Hi Grandma J,
Just wanted to say I’m on Medicare since November due to disability. I’ve been on Enbrel for about 4 years and was concerned I would have to stop when medicare began. It’s a drug that needs pre-approval, however that took one call from the rheumatologist and I was ready to go. So Medicare does not only approve Remicade. Enbrel did however cost me $1200.00/month. The cycle of Medicare starts over again every January, so January and February were partially spent in the coverage gap (aka donut hole) which was very expensive. However due to the cost of Enbrel and other expensive/numerous meds, I already have reached the catastrophic category(meaning the insured paid out of pocket $4,700.00
for Rx costs that year) which means from now until December Medicare pays 95% of all my drug costs. So Enbrel helped both me and my wallet be in less pain! Hope all goes well and hang in there!
Grandma J said:
It’s nice to hear how well you people are doing on Remicade. In the U.S., as far as I know Remicade is the only biologic covered by Medicare. So, if Enbrel holds out for me until I’m 65, I don’t think I have any choice but Remicade. I realize Enbrel probably doesn’t pack much of a punch but I like it because I have no SEs and if I catch a virus or something the Enbrel isn’t lingering in my body preventing my immune system from fighting off the “bug”. That was a big factor in my choice of biologics.

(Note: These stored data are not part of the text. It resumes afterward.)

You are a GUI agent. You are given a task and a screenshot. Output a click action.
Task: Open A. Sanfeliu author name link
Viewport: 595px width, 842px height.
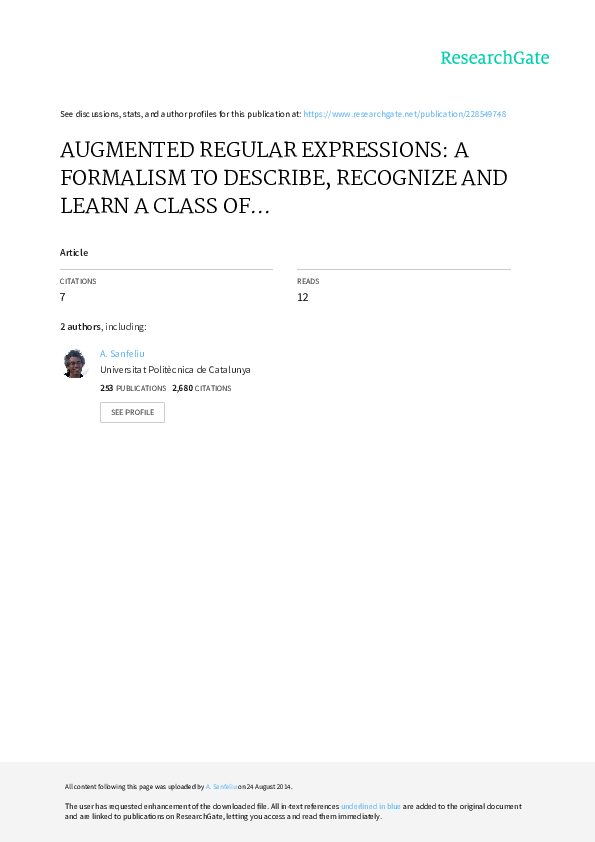(x=122, y=353)
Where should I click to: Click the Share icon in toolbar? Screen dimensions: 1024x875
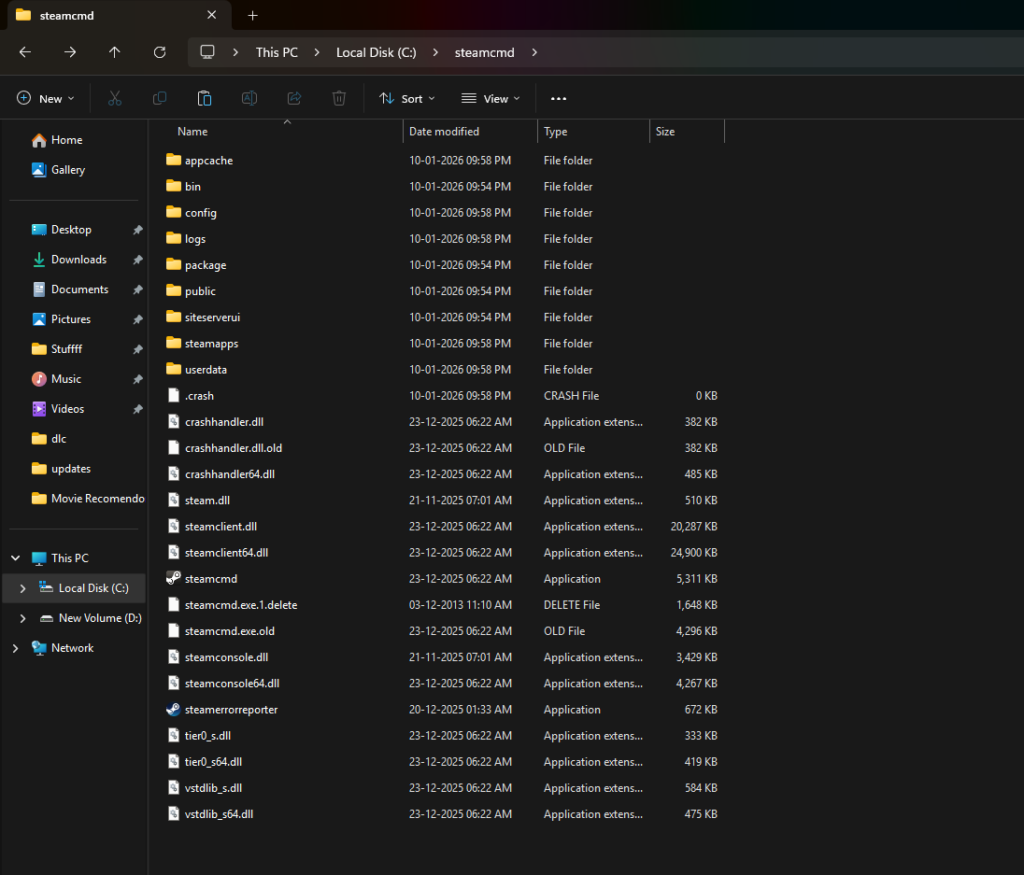[x=294, y=98]
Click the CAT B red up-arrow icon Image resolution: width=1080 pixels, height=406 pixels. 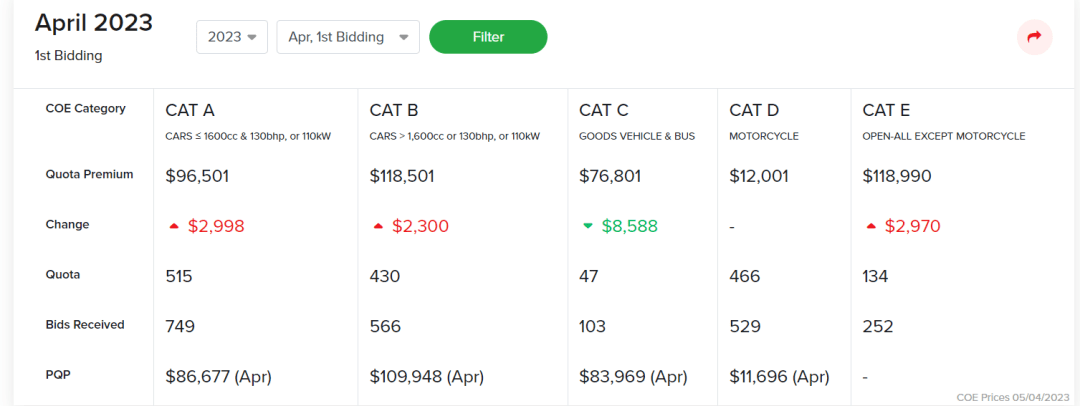tap(378, 226)
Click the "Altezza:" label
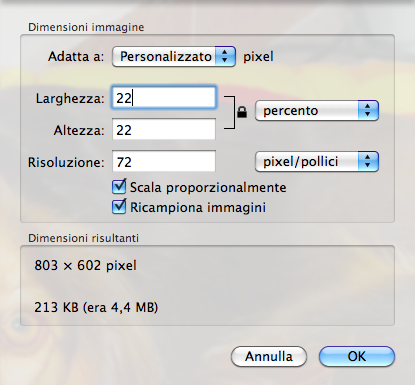 point(79,130)
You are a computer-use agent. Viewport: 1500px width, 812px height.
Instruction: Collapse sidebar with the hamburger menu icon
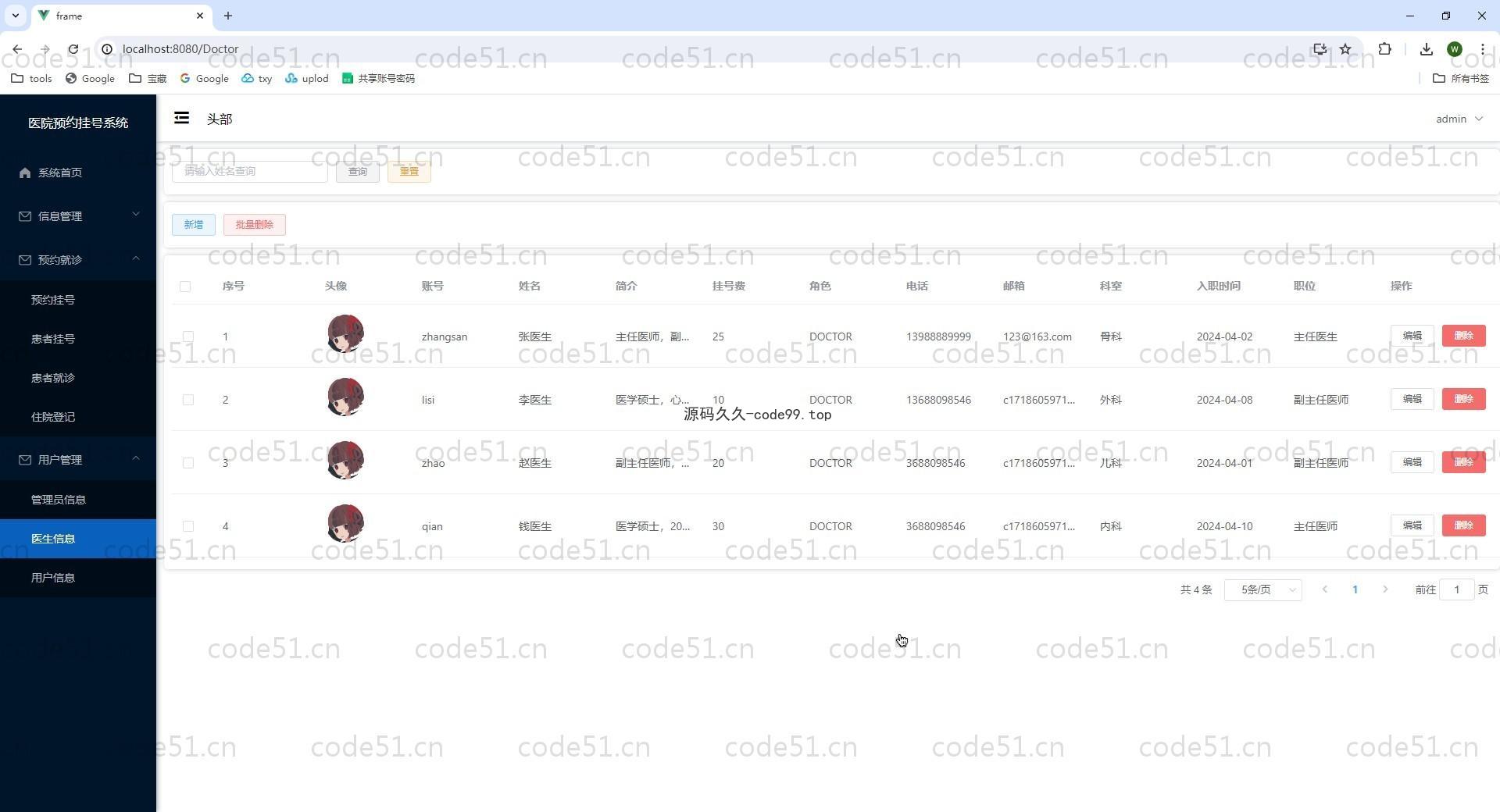(181, 118)
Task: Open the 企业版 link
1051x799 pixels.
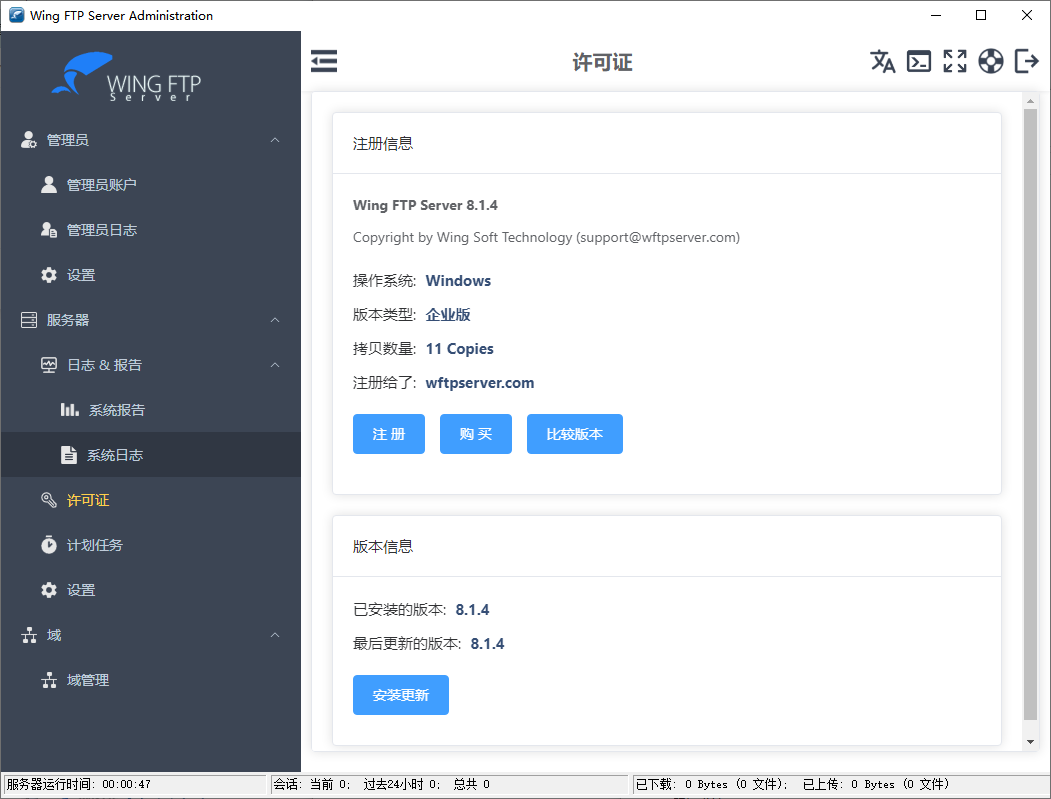Action: click(448, 314)
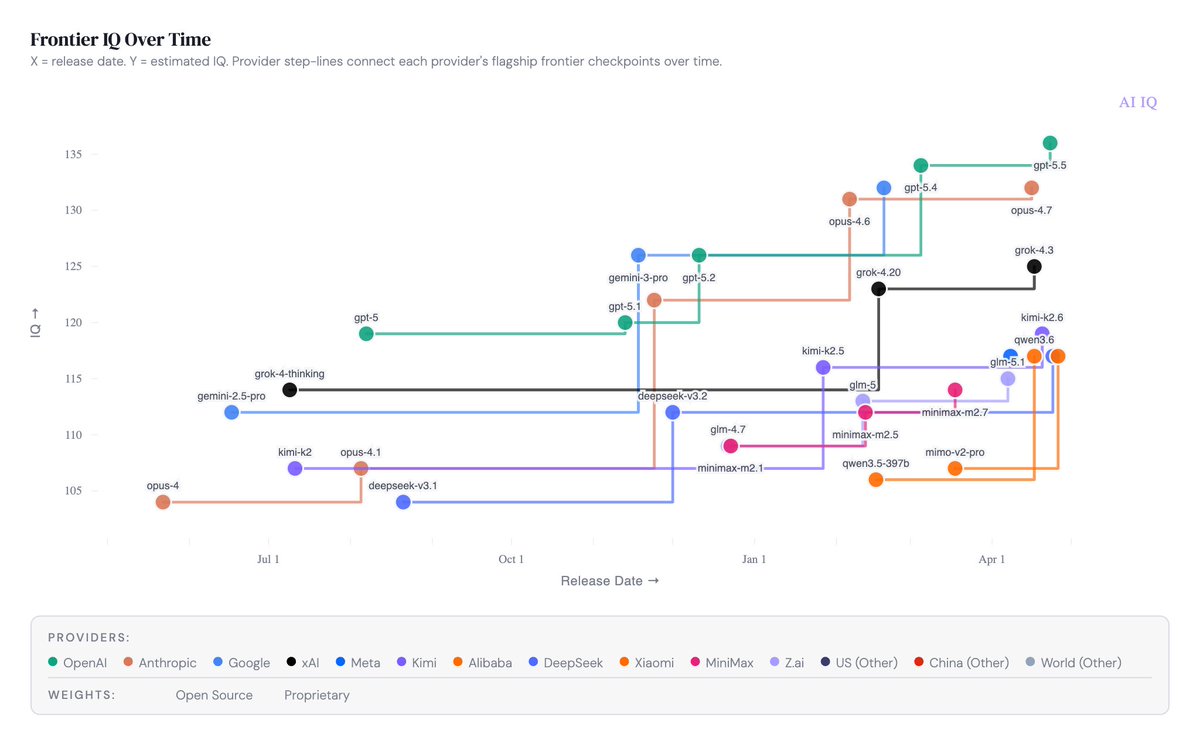The height and width of the screenshot is (737, 1200).
Task: Click the grok-4.3 black marker
Action: (1034, 266)
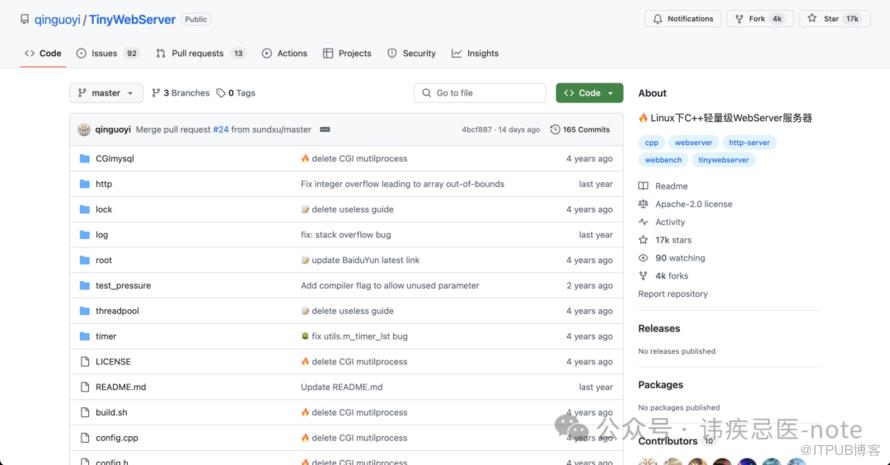Screen dimensions: 890x465
Task: Open the 165 Commits history
Action: (580, 130)
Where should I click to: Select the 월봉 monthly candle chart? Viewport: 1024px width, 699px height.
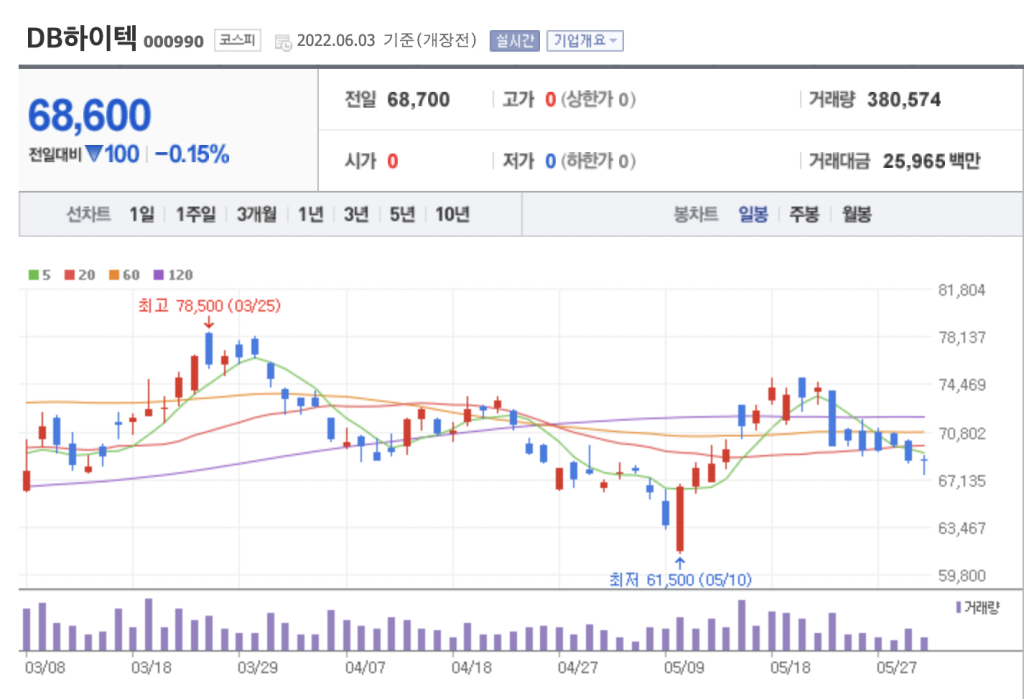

I’d like to know if there are common SEs with Remicade, or if people on Remicade are more apt to catch viruses or bacterial infections. Nym, why was Remicade suspected to cause your neurological symptoms? Has it been known to cause these types of problems?
Judging from how a lot of people describe their symptoms, I don’t think I have the severity of the disease. I have had foot pain and neuropathy in the past that I would often say I was sure it couldn’t hurt any more if someone took an axe and chopped my feet off! Or the unrelenting tendonitis in several places, or the constant weakness and fatigue, or the psoriasis and, oh, the ugly fingernails. But I’ve seen pictures of disfigured hands and really severe psoriasis, and compared to that I’d say my disease is moderate.
So, I consider myself lucky, and I’m hoping Enbrel is strong enough to carry me through the next few years. But, if it doesn’t, it’s so good to hear about others’ good luck with the different biologics!